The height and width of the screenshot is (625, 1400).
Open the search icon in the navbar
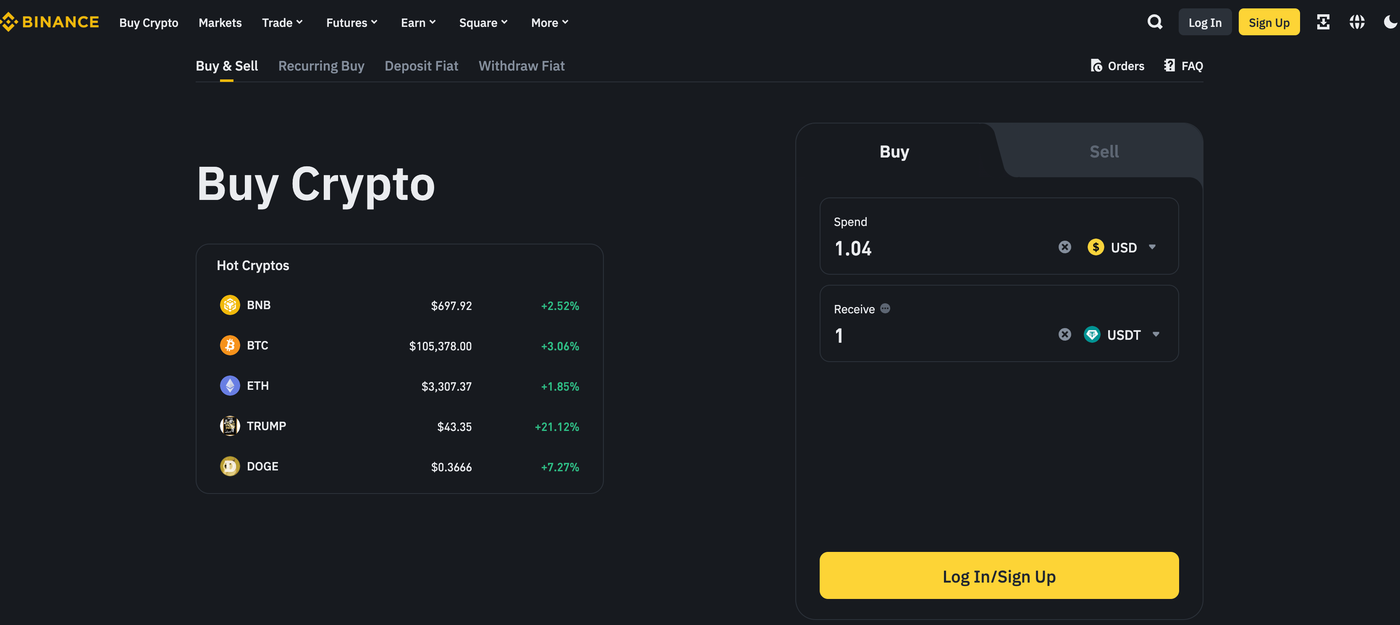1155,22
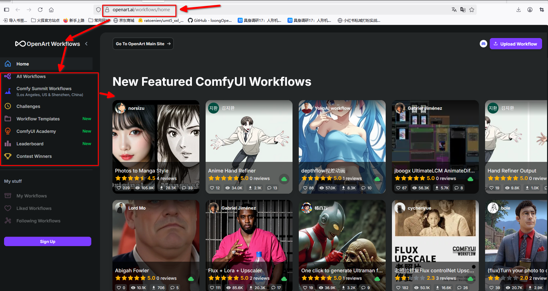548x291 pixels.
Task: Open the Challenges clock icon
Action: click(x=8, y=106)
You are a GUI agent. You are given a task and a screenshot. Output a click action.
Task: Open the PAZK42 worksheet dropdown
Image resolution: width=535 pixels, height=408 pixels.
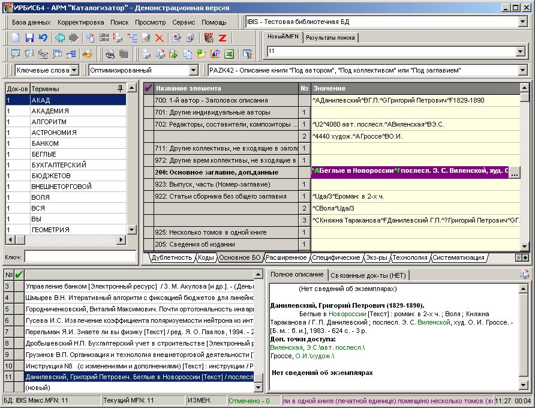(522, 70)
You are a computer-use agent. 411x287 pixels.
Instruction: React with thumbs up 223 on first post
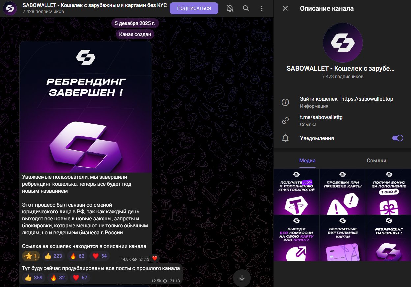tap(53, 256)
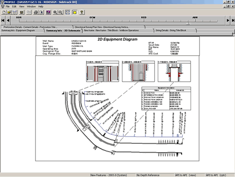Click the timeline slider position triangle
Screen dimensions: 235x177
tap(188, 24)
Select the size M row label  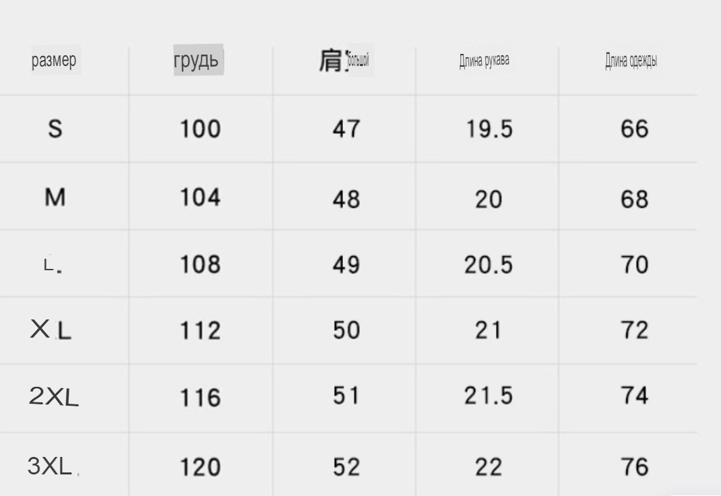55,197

__________

Copy every line in the listing above where the string "agent" turns up.

-- REPLY TO THE EXERCISE --
You are a GUI agent. You are given a task and a screenshot. Output a click action.
You are a computer-use agent. 411x287 pixels.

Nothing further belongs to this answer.